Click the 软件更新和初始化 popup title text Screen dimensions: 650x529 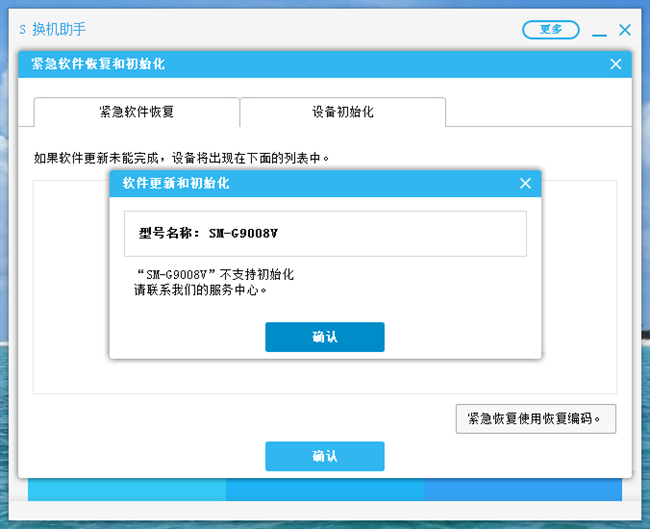[x=176, y=183]
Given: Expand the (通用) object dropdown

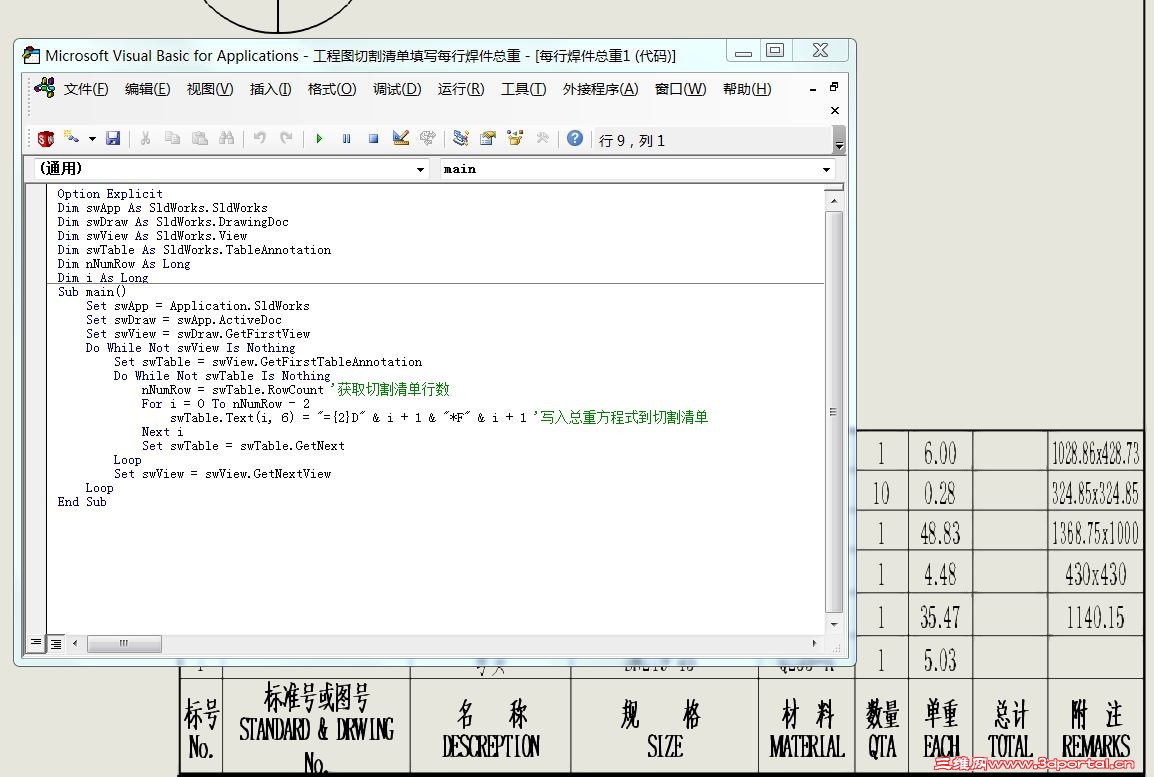Looking at the screenshot, I should point(420,169).
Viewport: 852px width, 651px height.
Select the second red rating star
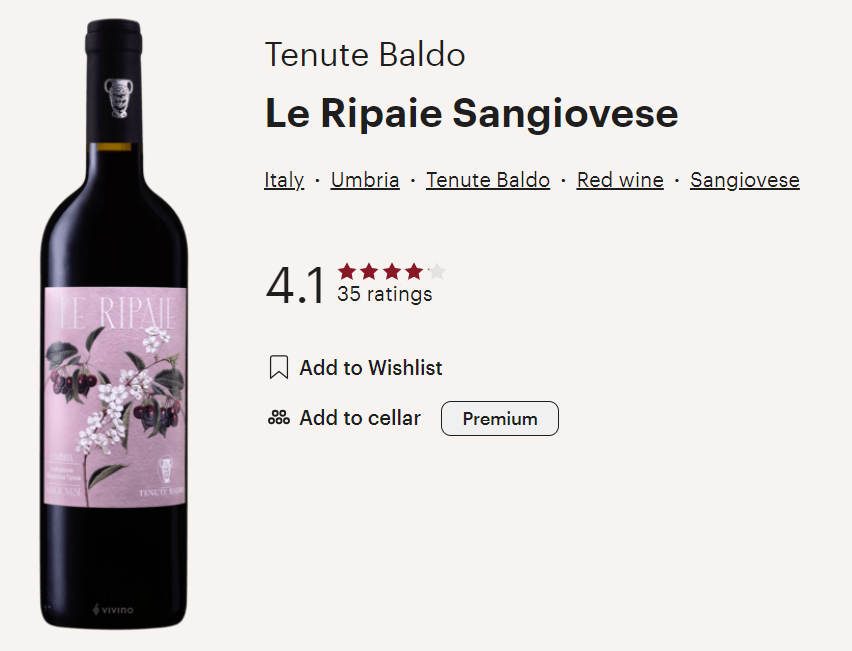(369, 271)
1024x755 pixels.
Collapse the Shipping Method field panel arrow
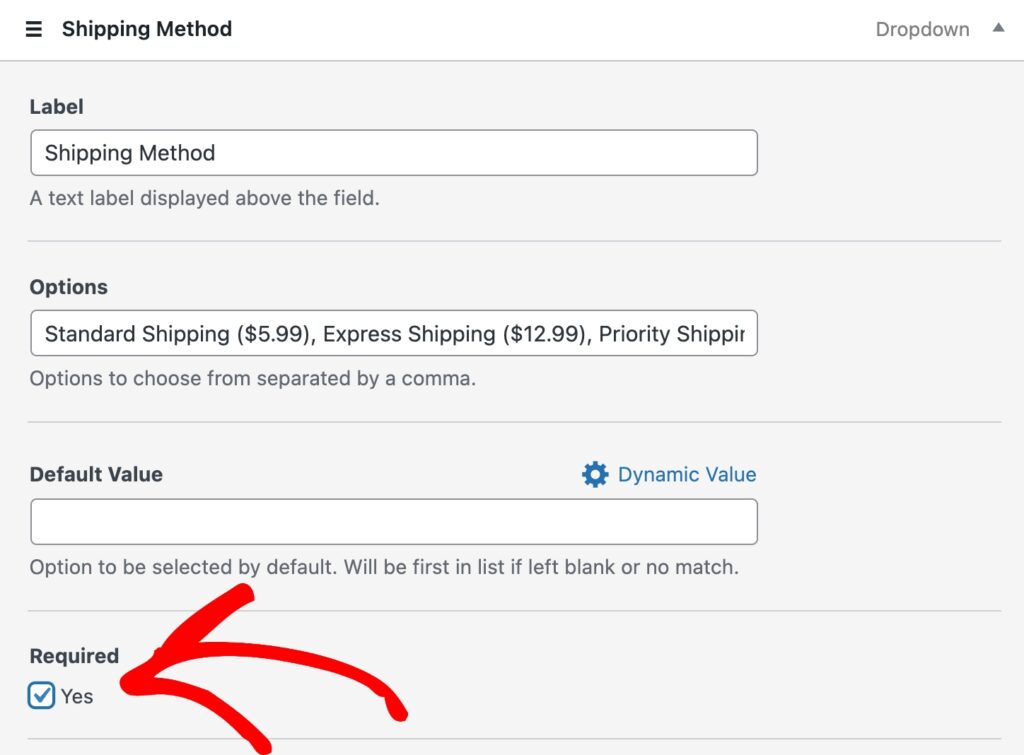[998, 29]
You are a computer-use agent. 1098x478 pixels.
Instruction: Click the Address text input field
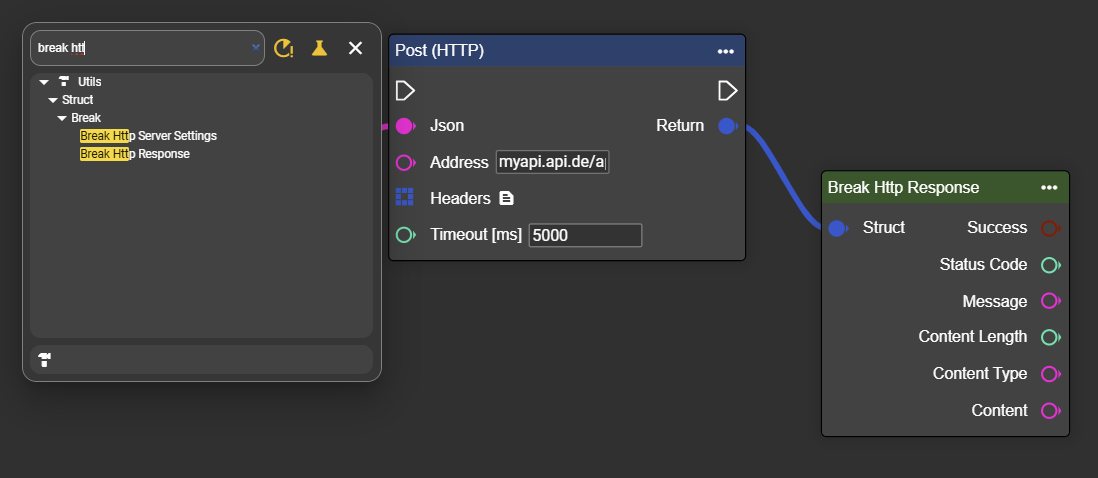coord(552,162)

+++++

**WHAT IS NEEDED**.
Pick out the lines above containing the word "pixels", then copy them.

**TASK RESPONSE**.
1024x755 pixels.
You are a computer-use agent. 1098x478 pixels.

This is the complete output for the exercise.